I also remain unchanged to them no matter my appearance.  Pus might explode all over my face, but they still jump at me and kiss me and want to play train.  Disfiguration has no meaning to them.  Mom and dad inhabit higher spheres than that.  This is extremely gratifying.  I can forget all side effects and ignore what the drugs do to me because it makes no difference to the children.  It’s a simple bargain.  We give them a warm and loving home that they can fill with their childish energy and occasional craziness, and they revere us as higher beings outside physical shells.

Last week was the first week of the girl’s fall break.  We had registered her for a sports program for small children.  Over five days, she got to try out half a dozen sports and played and ran until exhaustion.  We continued to go to work, free of supervisory obligations.  Every night, the girl came home happy and with more friends than she had before.

This week, we’re in Montreux, a blessed place at the far end of Lake Geneva, by the water but just underneath the Alps.  The town has everything:  a long promenade in the sun, the studio where Queen recorded a lot of their music, a cogwheel railway into the snow, plenty of hikes nearby, hicks that rev the engines of their overpowered cars throughout the night, and beautiful buildings from a time when only the wealthy vacationed here.

We walked along the lake to Chillon castle and spent hours exploring it.  For one of the country’s top tourist attractions, it was much less of a trap than I had feared.  We hiked down from the snow through mud, rocks, a most enchanted forest, and meadows recently abandoned by the cows.  It took us five hours.  The boy’s three-year-old legs were almost up to the task.  We walked up a deep gorge with thundering waters and rode a little train deep into the last working salt mine in Switzerland.  The cherry on the cake was today’s trip up to the glacier above Les Diablerets.  The girl loved throwing herself down snowfields on her belly, head first.  The boy moaned about the cold.
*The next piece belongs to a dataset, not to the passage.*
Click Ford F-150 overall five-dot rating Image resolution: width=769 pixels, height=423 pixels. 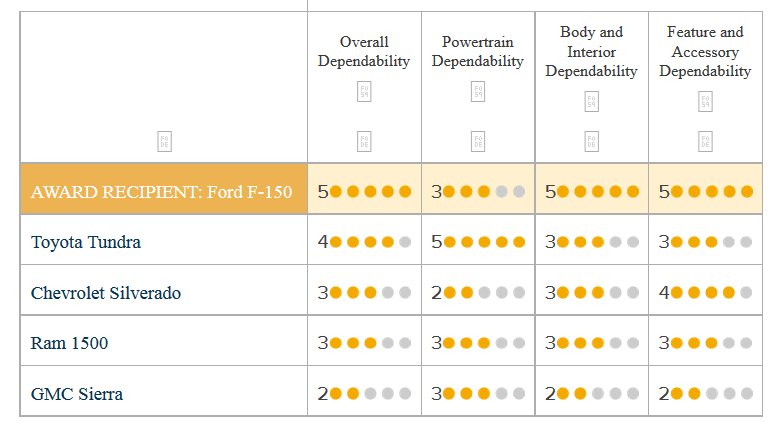[364, 192]
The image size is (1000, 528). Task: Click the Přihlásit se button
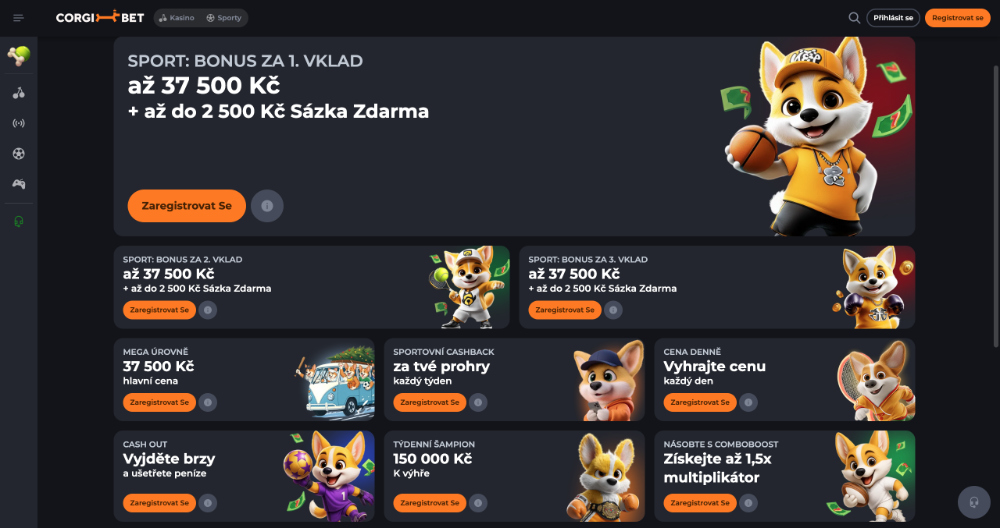[x=893, y=18]
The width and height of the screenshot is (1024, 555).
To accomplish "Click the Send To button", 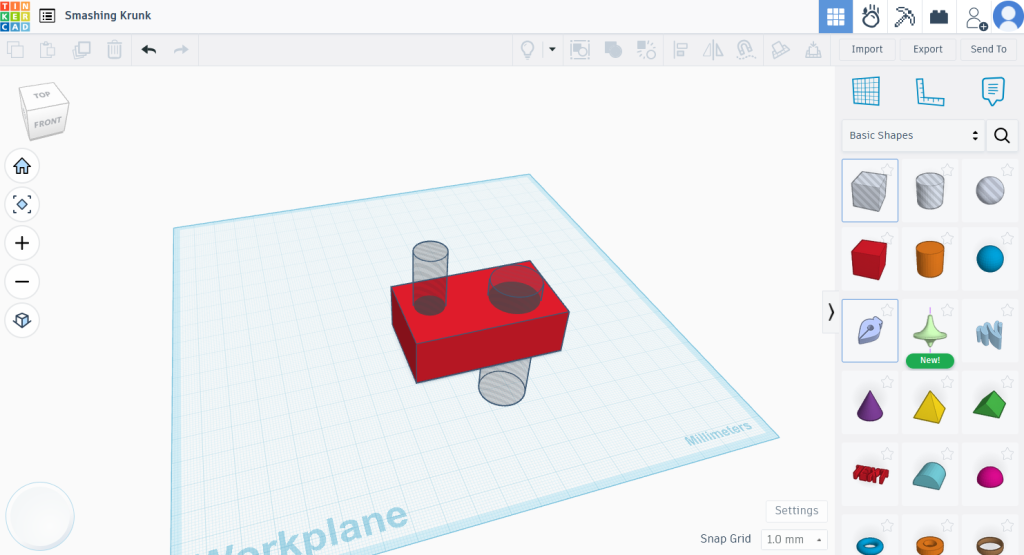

A bridge to nowhere at 3000 m.

Getting away is important for me, with my family but also without.  In the past, business trips once a month helped me refocus, relax and reappreciate what I have at home.  Late last year, business trips helped boost the stubbornness (not strength!) I need to continue my fight.  These trips have come to a complete halt.  I haven’t been away for work since January.  To make up for this and also compensate for a workshop that had been planned for November but has long been canceled, I have put together a weekend in Berlin with a friend.

All looked good a few weeks ago.  Since then, the German state where my friend lives, quiet and unassuming but apparently secretly seditious, has imposed quarantine on returnees from Berlin.  This week, Switzerland did the same.  I hadn’t booked a flight, and the hotel can be canceled without penalty.  Not traveling causes me no pain, but I take it as another indication that the world is falling apart.